Ciononostante parecchi vecchi compagni lo accusarono di tradimento, soprattutto quando, all'ingresso in Parlamento, fu costretto dallo statuto a “giurare fedeltà al Re”. Qualcuno mise in giro la voce che si fosse dedicato al godimento dei privilegi borghesi, ma in realtà la sua condizione economica fu sempre molto precaria, anche perchè la carica parlamentare non dava diritto, ai tempi, ad alcuna indennità.

Gli furono rinfacciate addirittura la morte prematura di Bakunin e la malattia mentale di Cafiero, rinchiuso in manicomio dal 1883. A Parigi alcuni italiani gli diedero dell’assassino e del traditore, in una violenta campagna diffamatoria subito appoggiata dalla stampa conservatrice.  In quegli anni venne accolto anche nella massoneria, cosa che gli costò la rottura dei rapporti personali con Malatesta, che l’aveva lasciata nel 1876.

Il pensiero di Andrea Costa fu sicuramente votato ad un socialismo anti-dogmatico, libertario, e con alcuni punti di vera originalità. Il rivoluzionario imolese lo immaginava come un grande movimento umano, rifiutandone l’impostazione dirigista.
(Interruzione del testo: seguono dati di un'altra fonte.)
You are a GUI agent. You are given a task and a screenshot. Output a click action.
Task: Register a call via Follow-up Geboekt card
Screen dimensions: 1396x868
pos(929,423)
Anche dopo la svolta legalitaria parlò sempre di “movimento socialista”, e non di partito, facendo riferimento ad un qualcosa che andava ben oltre i confini dell’organizzazione.
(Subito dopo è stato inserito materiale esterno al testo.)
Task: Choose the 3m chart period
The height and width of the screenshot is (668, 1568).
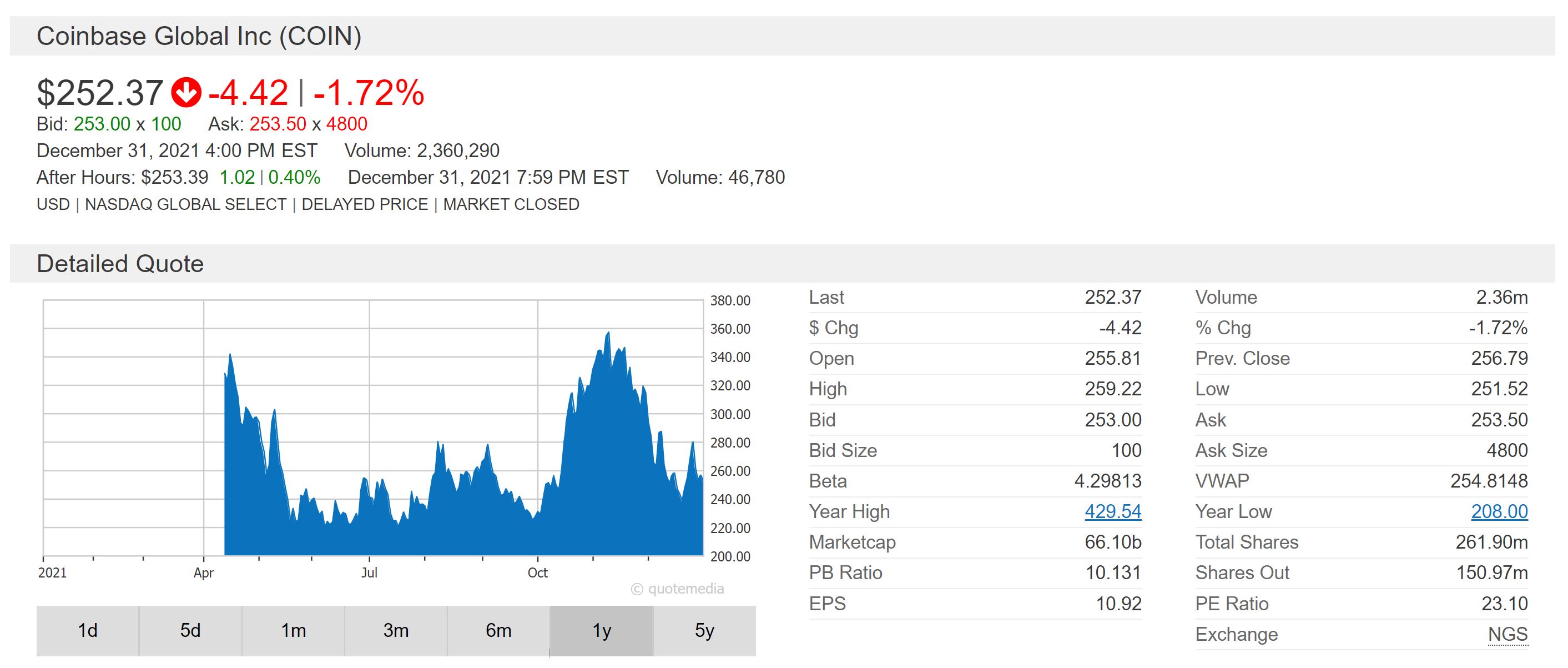Action: (396, 630)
Allo stesso tempo non accettò mai il governo dell’uomo sull’uomo, e guardò sempre con sospetto alle teorie classiste dei marxisti, arrivando a dichiarare: «Io non conosco che due categorie di uomini: quelli che vogliono la rivoluzione e quelli che non la vogliono. E vi sono dei “borghesi” che vogliono la rivoluzione con maggiore energia e serietà di certi operai».